Niagara Gazette

Opinion

July 13, 2013

GUEST VIEW: Lewiston civic center project will impact Lewiston taxes; use up most of greenway funds

(Continued)

Niagara Gazette — In its recent greenway application Lewiston proposes to use $430,000 annually for the next 30 years to pay for the civic center leaving $80,000 per year available to fund future projects. But this scenario is complicated due to an annual $84,000 contractual obligation for the next four years. Bottom line, if Lewiston annually dedicates $430,000 toward the civic center, and if the remaining $80,000 is used to pay off the ice rink and finish projects at Joe Davis as the town supervisor has said, there will be no greenway funding available for the next 30 years.

Recently, Lewiston invited a sports management expert to review the civic center project. At a recent meeting I asked him could he purchase 10 acres of land, pay all associates fees, build and supply a 140,000 square foot facility for $8 million dollars, he answered no. Could this be done for $12 or $13 million? Again, he answered no. How much would it cost to purchase land, pay fees, build and supply a 140,000 square foot facility? He answered over $15 million dollars.

I asked, using local resources, how long would it take before the civic center would see a profit, he answered at least five years and only with professional management because local sports managers don’t have the management contacts needed to generate funds to pay for the marketing and daily operation and maintenance.

Supporters of this project claim $8 million will purchase land, pay fees, marketing and daily operation and maintenance, build and supply a 140,000 square foot building plus generate a profit while not taxing Lewiston property owners.
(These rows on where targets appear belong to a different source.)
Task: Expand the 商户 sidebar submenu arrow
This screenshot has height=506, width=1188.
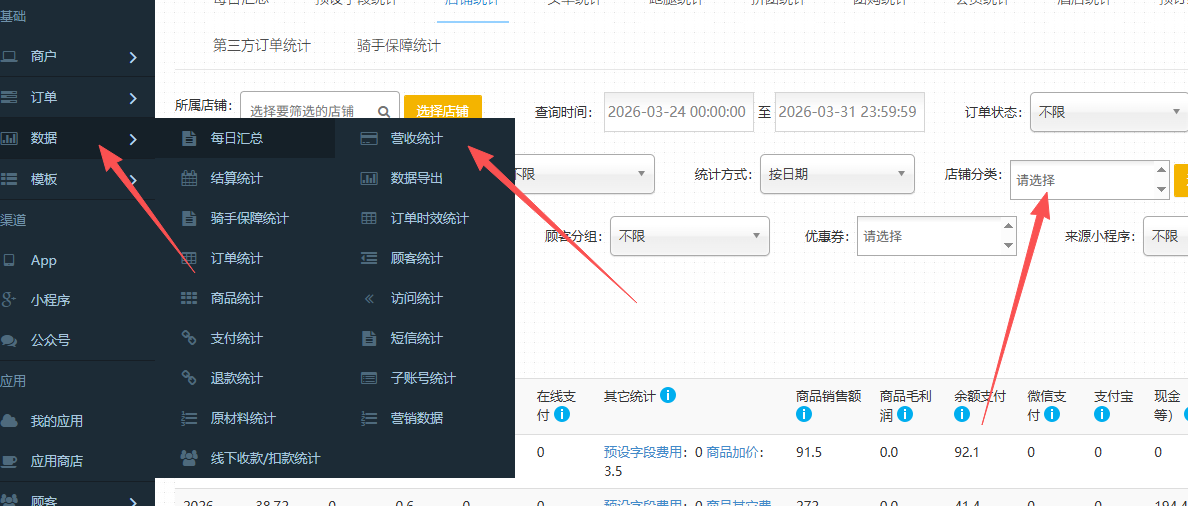Action: tap(133, 57)
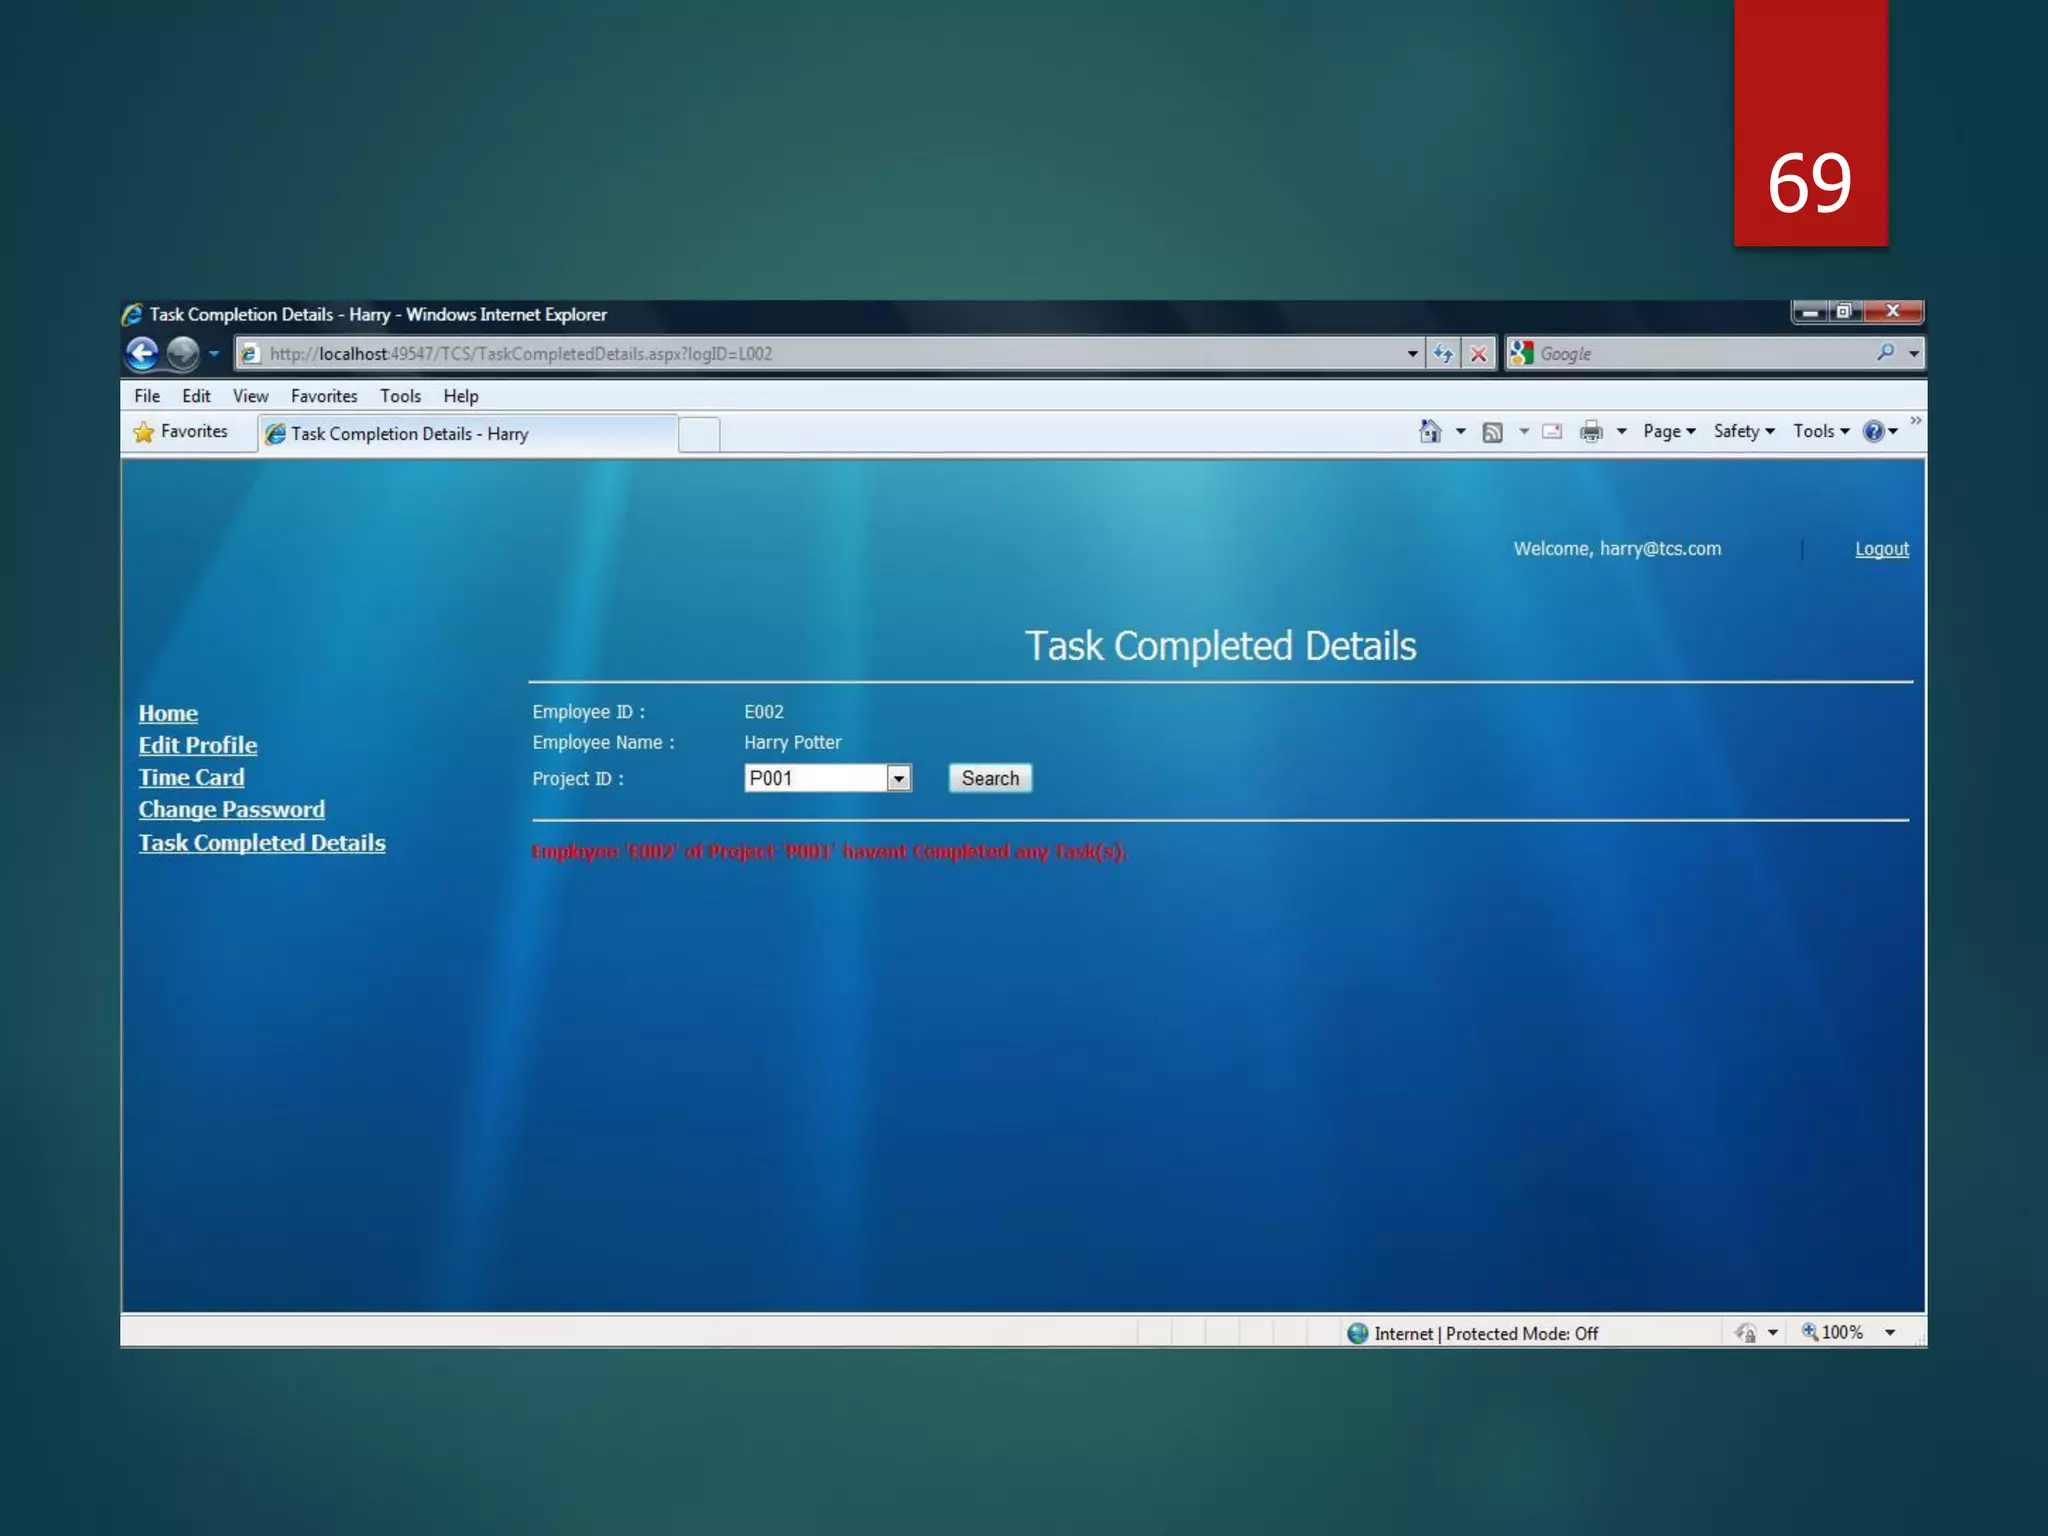The height and width of the screenshot is (1536, 2048).
Task: Open the View menu
Action: (250, 396)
Around Lewiston supporters have placed signs claiming an $8 million dollar bond can do all this and create “no additional taxes.” Oh, really.

On May 13, at a town board meeting authorizing the issuance of said $8 million bond, the following was read into the record, “the payment on the principal of and interest on such bond shall be made by the annual levying on all taxable real property in said town, a tax sufficient to pay the principal of and interest on such bond.”